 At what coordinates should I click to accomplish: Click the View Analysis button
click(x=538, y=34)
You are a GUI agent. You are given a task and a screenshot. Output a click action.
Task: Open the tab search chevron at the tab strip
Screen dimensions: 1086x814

========================================================================

◆ ZADANIE
Przepisz cały powyższy materiał jako listę numerowaną, pomijając puste wiersze.

◆ ODPOWIEDŹ
1.  At what coordinates should I click to accomplish: Click the View Analysis button
2. click(x=538, y=34)
3. You are a GUI agent. You are given a task and a screenshot. Output a click action.
4. Task: Open the tab search chevron at the tab strip
5. Screen dimensions: 1086x814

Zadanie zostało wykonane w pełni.